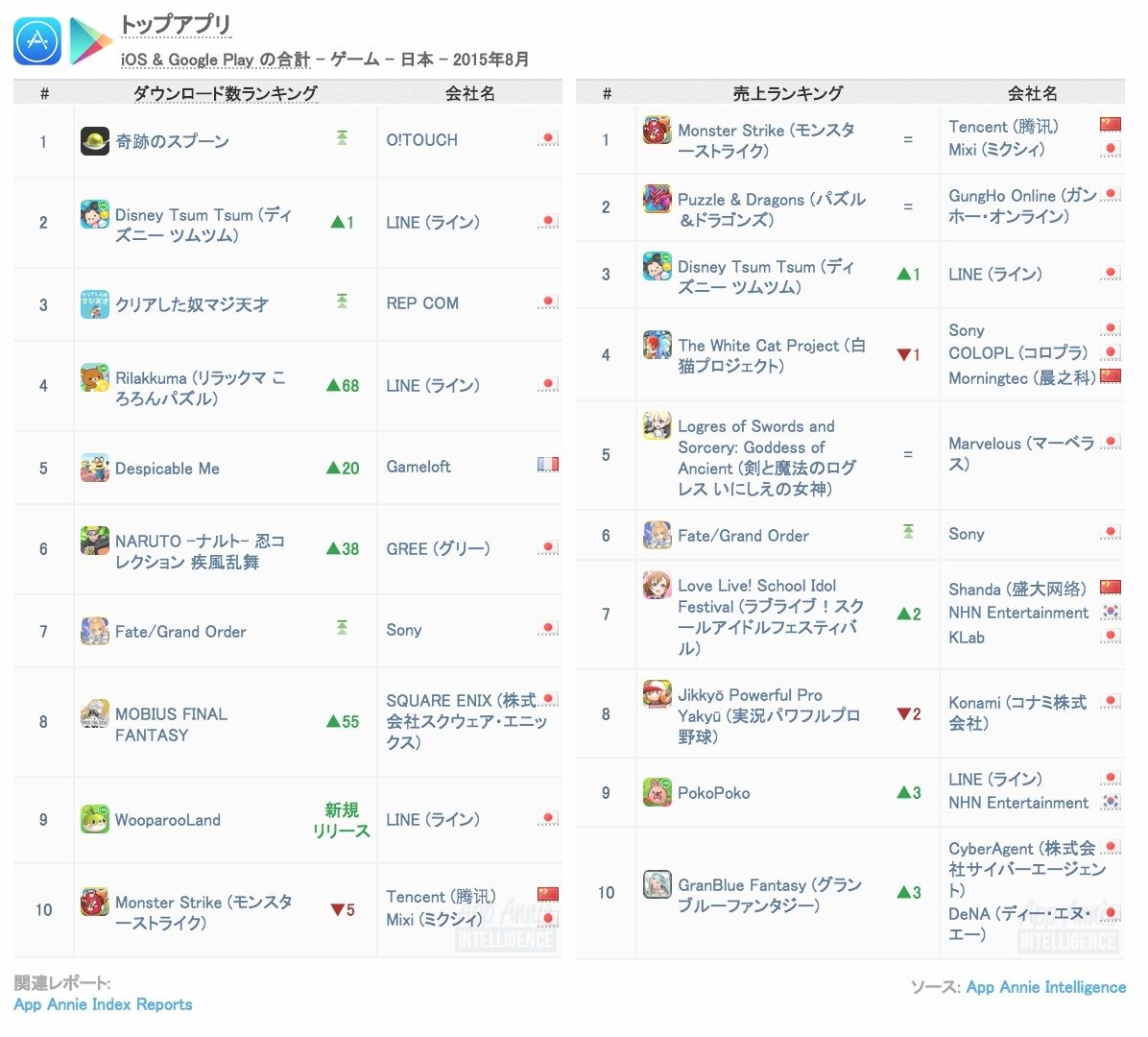
Task: Click GranBlue Fantasy app icon
Action: [x=657, y=884]
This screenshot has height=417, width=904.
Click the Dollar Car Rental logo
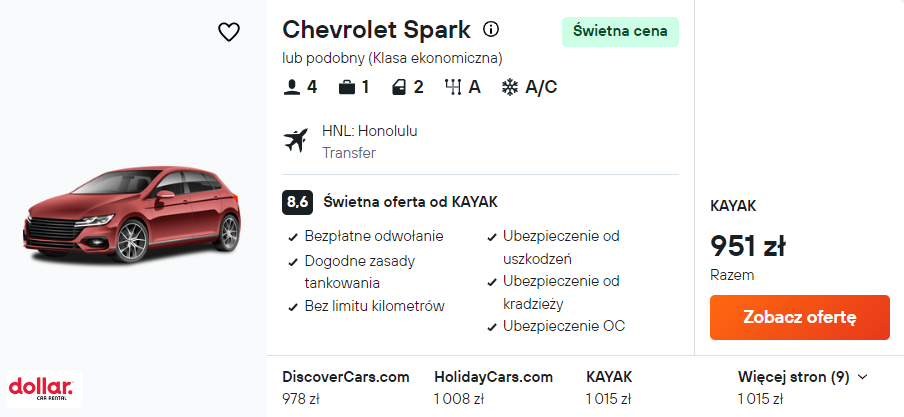41,388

Goal of the exercise | Only the lines from the one containing "This screenshot has height=417, width=904." through the last line of the material should be returned, exactly and without pictures.

Task result |
This screenshot has height=417, width=904.
Click the Dollar Car Rental logo
41,388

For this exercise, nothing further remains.